§ Collected data

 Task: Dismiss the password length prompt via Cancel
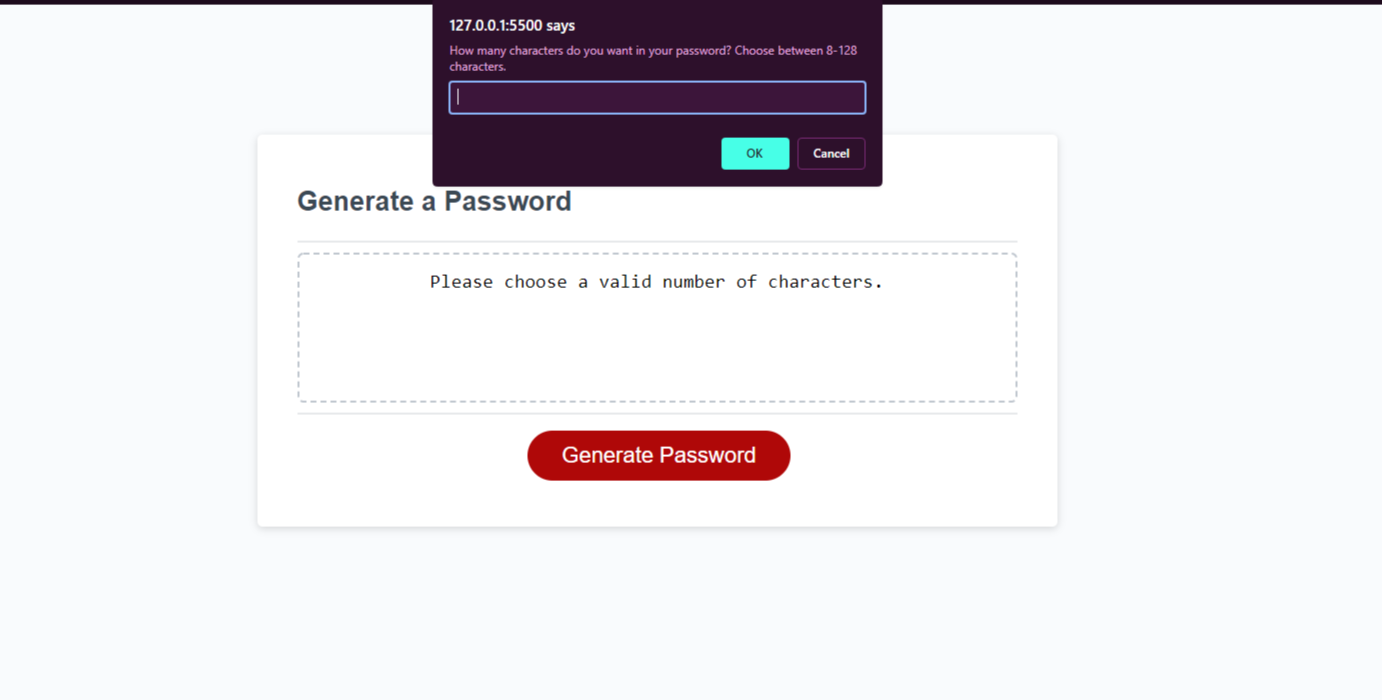831,153
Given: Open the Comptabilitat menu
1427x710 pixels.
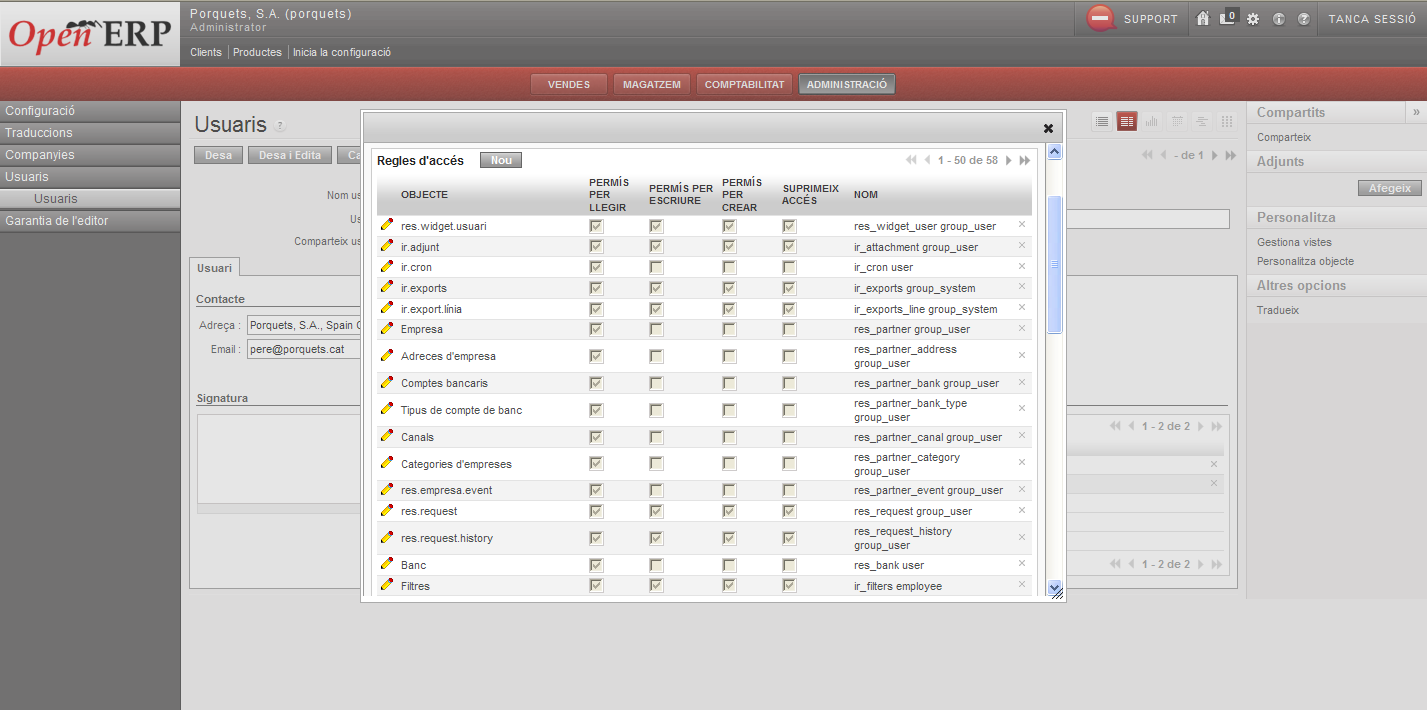Looking at the screenshot, I should [744, 85].

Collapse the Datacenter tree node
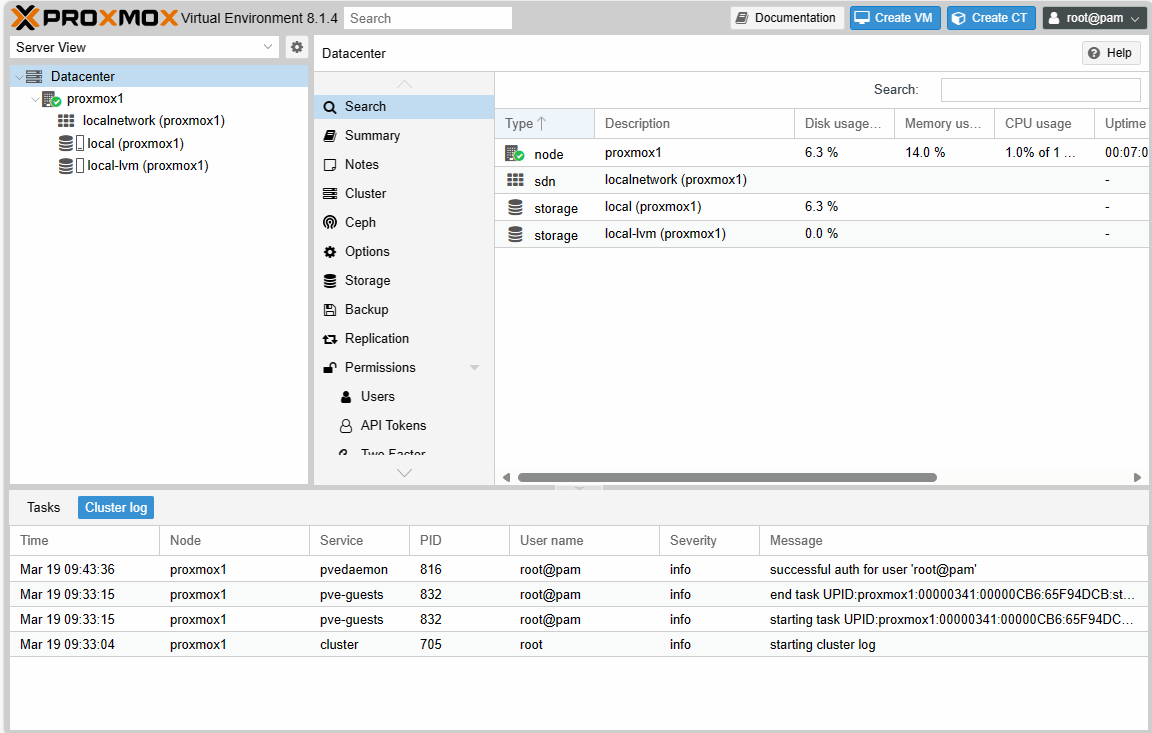click(x=18, y=76)
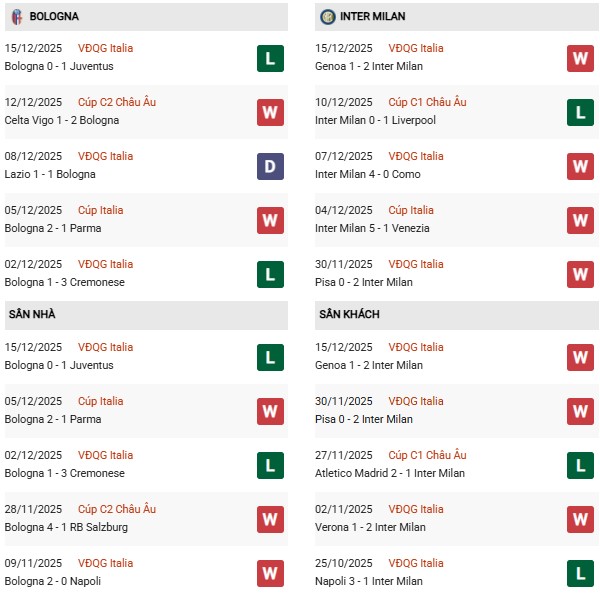Select the D badge beside Lazio 1-1 Bologna
The height and width of the screenshot is (593, 600).
point(270,166)
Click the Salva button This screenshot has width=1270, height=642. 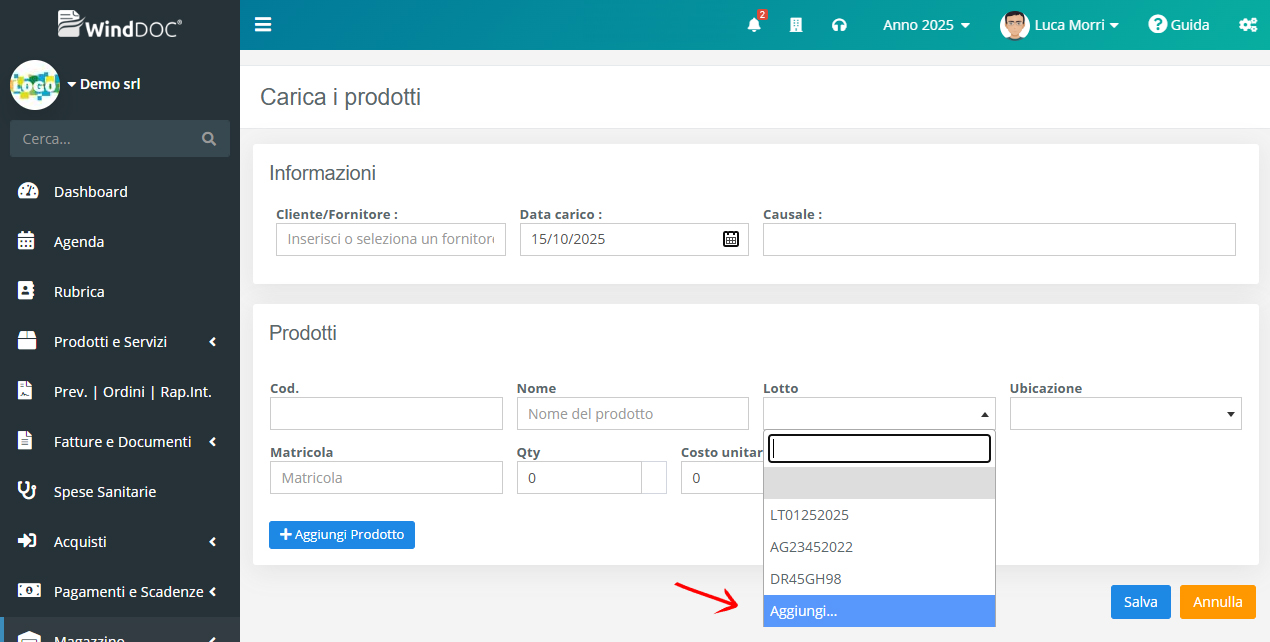point(1140,602)
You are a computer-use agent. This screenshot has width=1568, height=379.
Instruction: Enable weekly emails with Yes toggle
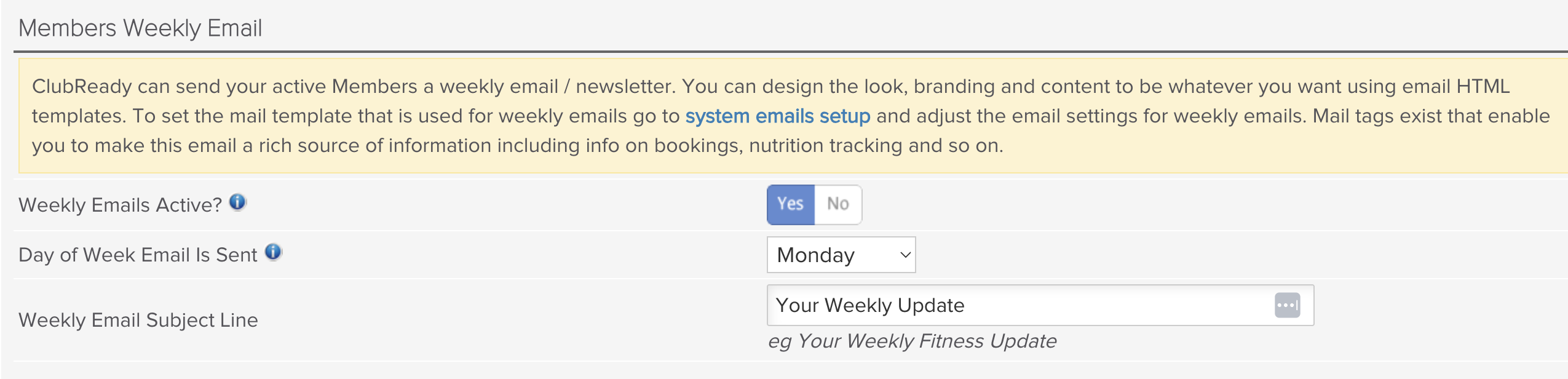[x=791, y=204]
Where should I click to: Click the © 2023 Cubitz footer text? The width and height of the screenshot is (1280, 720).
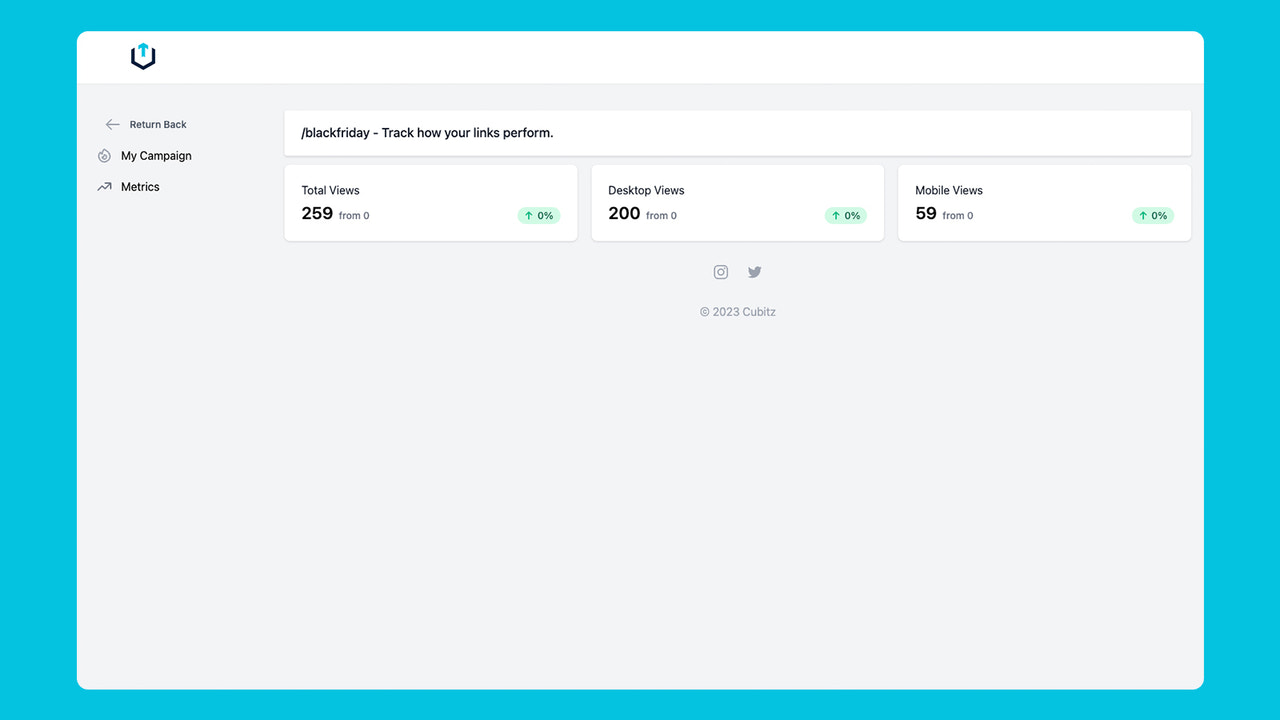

§ Exercise description
Pictures must be left out. Repeat exactly the lines from the one containing "Instruction: Enable weekly" through the final line of the data.

§ Response below
Instruction: Enable weekly emails with Yes toggle
[x=791, y=204]
Where should I click to: Click the © 2023 Cubitz footer text? The width and height of the screenshot is (1280, 720).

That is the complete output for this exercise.